Le 25 Mai 2014, je faisais le voyage le plus important de ma vie. Un voyage sans retour vers une vie différente, vers un rêve qui devenait réalité. Un pas de géant pour moi, peut-être insignifiant pour d’autres. 

Le 25 Mai 2014, jour de la Sainte Sophie (et jour de la Fête des Mères), je décollais pour Londres. Et là, débutait ma nouvelle vie. Une vie d’expatriée qui à ce jour, est toujours d’actualité. Depuis ce jour de 2014, il s’en est passées des choses.

Je ne compte pas vous raconter comment j’ai franchi le pas, car c’est déjà fait au tout début de ce blog.

Mais, quel est mon bilan après 6 ans ? 

Alors, je tiens tout de même à préciser que je n’ai pas quitté la France parce que je m’y sentais mal ou que j’en avais une mauvais opinion. J’ai toujours aimé mon pays et je l’aimerai toujours. Mais, comme vous le verrez, ma vie était ailleurs. 

Aller, trêve de blabla, voyons voir ce qui me manque, ce qui au contraire ne me manque pas et le négatif / positif de mon expatriation.

Les points négatifs et ce qui me manque

Mon expérience est un peu biaisée car mon expatriation ne concerne pas uniquement le Royaume-Uni. Pendant ces 6 ans, j’ai vécu 2 ans et demi au Costa Rica et là, tout a été très différent. Mais, je vais essayer de garder un oeil général, dans la mesure du possible.

Serait-ce cliché, pour une Française de dire que ce qui manque le plus, c’est la cuisine ? Oui, n’est-ce pas ? 

Alors oui, c’est vrai. Même si aujourd’hui, on peut trouver de tout, partout, il y a certains produits qui sont plus difficilement trouvables et surtout à des prix convenables. Là, pour le coup, je pourrai faire un article complet sur  ce sujet en parlant du Costa Rica. Mais restons dans le GENERAL, j’ai dit !

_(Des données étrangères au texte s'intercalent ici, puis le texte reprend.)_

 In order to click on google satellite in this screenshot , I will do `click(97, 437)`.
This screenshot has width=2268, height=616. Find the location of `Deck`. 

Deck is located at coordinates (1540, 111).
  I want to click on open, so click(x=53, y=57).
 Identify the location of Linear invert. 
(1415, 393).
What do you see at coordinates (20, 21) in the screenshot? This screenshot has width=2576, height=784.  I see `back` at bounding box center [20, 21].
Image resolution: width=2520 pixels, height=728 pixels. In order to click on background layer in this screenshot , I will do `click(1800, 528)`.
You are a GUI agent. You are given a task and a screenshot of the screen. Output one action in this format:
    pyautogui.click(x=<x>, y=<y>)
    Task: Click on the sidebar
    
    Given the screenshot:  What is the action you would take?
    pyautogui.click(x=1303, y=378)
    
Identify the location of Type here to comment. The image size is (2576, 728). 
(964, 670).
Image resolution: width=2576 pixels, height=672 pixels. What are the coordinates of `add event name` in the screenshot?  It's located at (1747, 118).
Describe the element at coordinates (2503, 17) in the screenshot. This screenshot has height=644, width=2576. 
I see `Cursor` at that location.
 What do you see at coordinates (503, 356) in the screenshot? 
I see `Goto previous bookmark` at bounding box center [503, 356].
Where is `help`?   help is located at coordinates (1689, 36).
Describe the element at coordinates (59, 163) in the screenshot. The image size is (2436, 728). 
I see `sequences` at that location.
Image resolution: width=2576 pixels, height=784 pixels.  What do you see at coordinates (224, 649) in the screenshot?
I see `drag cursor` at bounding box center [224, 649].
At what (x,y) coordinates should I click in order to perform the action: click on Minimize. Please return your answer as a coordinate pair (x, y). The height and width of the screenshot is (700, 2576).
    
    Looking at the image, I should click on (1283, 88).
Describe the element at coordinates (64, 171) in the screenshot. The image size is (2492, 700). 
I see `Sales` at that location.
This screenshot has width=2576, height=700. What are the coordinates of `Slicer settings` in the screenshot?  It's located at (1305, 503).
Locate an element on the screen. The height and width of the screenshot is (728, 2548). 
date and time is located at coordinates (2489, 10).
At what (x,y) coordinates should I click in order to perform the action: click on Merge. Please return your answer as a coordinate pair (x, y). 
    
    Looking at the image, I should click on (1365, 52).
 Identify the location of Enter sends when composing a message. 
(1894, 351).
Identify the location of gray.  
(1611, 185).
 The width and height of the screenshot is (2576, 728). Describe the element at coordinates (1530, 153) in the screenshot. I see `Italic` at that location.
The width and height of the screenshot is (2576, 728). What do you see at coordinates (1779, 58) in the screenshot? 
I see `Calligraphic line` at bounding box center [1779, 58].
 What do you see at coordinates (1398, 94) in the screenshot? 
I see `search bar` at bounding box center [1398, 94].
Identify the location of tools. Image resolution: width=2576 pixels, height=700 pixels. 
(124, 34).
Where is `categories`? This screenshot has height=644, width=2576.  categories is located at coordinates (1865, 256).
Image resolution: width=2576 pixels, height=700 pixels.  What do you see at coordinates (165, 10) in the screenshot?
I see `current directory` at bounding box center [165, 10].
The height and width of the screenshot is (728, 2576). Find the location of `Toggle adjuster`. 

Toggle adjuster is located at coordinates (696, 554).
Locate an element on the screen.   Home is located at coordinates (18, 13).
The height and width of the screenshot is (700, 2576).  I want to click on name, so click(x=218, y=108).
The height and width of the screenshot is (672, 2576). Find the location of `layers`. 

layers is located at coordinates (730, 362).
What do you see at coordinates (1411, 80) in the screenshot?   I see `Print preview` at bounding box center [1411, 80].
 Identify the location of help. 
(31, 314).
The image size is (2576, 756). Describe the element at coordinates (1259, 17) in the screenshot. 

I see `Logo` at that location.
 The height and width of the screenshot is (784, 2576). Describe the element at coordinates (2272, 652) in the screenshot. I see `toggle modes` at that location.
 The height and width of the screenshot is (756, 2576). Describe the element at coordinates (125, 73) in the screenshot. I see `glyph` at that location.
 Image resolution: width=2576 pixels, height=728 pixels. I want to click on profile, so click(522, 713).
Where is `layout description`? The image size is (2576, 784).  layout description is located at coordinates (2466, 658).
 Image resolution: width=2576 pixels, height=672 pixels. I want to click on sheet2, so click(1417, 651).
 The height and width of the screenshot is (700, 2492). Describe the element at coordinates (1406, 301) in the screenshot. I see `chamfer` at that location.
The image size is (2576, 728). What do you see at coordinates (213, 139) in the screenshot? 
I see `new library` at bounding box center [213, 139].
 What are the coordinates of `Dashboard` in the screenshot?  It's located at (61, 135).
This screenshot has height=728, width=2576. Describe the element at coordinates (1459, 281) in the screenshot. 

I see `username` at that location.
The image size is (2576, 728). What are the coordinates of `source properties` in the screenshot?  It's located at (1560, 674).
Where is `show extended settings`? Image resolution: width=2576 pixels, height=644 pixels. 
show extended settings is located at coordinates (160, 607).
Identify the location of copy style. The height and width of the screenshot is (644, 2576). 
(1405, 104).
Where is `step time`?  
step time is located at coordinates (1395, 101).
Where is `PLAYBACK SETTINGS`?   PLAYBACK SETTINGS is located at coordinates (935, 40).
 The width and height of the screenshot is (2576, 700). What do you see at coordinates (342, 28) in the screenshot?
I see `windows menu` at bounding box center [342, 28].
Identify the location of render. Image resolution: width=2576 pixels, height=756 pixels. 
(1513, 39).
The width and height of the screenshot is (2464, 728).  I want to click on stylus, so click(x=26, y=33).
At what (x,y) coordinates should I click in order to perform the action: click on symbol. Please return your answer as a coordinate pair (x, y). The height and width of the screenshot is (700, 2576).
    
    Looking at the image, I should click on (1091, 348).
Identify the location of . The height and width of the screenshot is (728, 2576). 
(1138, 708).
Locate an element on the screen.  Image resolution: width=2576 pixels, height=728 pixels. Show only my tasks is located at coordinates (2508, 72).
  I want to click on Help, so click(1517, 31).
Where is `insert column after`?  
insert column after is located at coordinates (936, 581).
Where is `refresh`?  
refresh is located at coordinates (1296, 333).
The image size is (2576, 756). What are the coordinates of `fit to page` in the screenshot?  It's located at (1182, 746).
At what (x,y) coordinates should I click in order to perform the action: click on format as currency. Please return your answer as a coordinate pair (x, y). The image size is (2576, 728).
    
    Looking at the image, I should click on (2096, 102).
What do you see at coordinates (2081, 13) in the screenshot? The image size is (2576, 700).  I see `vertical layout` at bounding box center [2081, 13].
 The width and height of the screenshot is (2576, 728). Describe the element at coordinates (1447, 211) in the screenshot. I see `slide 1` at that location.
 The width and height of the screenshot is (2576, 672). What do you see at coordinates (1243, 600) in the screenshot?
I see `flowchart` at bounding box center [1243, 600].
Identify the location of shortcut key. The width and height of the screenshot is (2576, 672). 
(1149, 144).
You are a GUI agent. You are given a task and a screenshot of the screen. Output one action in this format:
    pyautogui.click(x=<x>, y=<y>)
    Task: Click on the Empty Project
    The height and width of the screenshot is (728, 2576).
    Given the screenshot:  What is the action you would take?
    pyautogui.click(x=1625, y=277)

Bien sûr, une bonne baguette croustillante mais pas trop cuite, un croissant doré qui sent bon le beurre, un Saint Marcellin dégoulinant, un petit Bourgogne à la robe rubis, cela manque ! Mais pour être très honnête, des alternatives peuvent être trouvées. Si les non-Français arrivent à vivre sans, pourquoi n’y arriverions-nous pas ? En fait, je crois qu’il s’agit plus de nostalgie, comme une Madeleine de Proust. L’odeur de la baguette fraîche, va nous transporter vers ce dimanche matin où il faisait un peu frais, mais où on pressait le pas pour déguster ces délicieuses tartines de beurre et confiture en famille. Ce petit Mercurey que l’on a dégusté devant la cheminée, alors qu’il neigeait dehors (d’ailleurs, on en parle de la neige ?)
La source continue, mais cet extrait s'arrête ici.